== Exercise details ==
Update the items from the line containing "Click Restart Group for iflow-server-group" through the end of the items, inclusive, by replacing "Restart Group" with "Stop Group" and keeping everything else the same. Leave the pictures out of your answer.

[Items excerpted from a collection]
* START *
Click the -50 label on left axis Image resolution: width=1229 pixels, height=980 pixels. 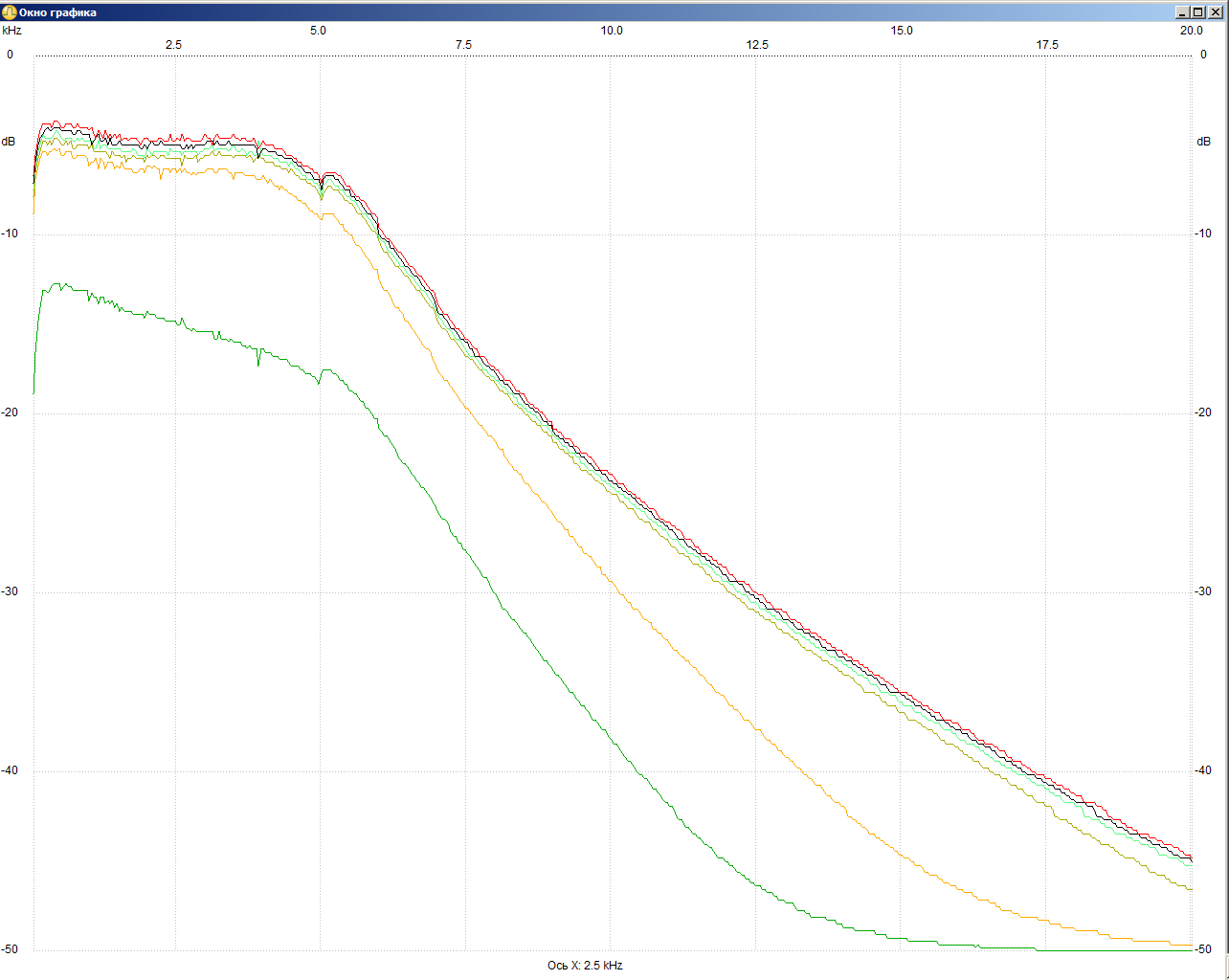[x=11, y=949]
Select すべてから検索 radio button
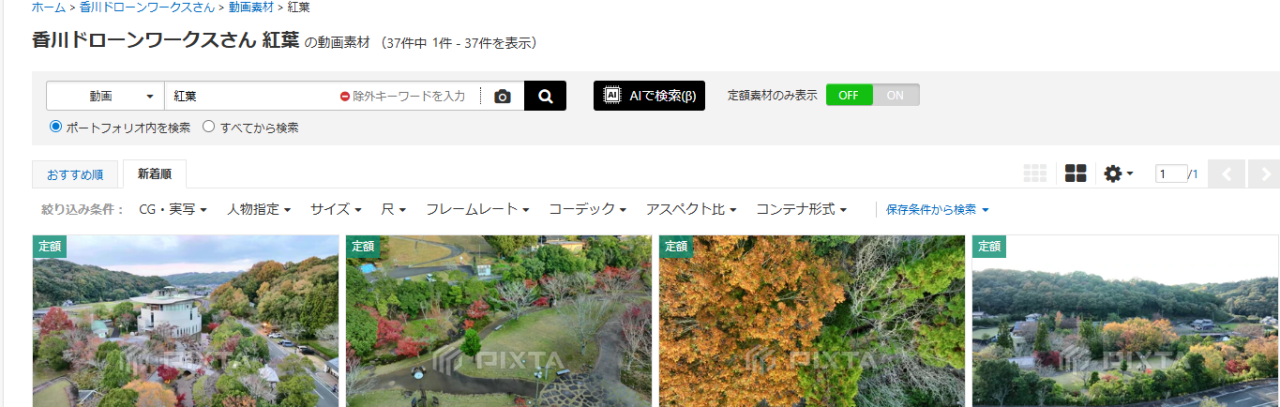Viewport: 1280px width, 407px height. [x=209, y=127]
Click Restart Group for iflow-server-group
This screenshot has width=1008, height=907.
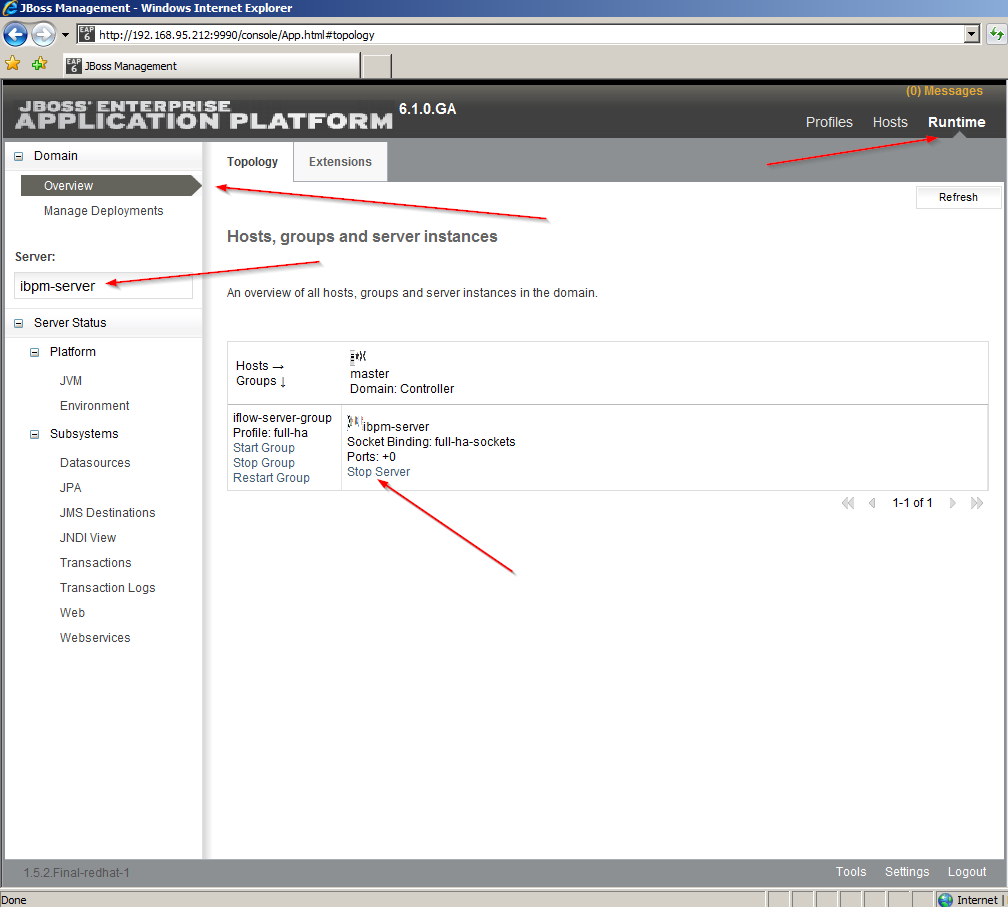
* END *
== Right answer ==
Click Stop Group for iflow-server-group
This screenshot has width=1008, height=907.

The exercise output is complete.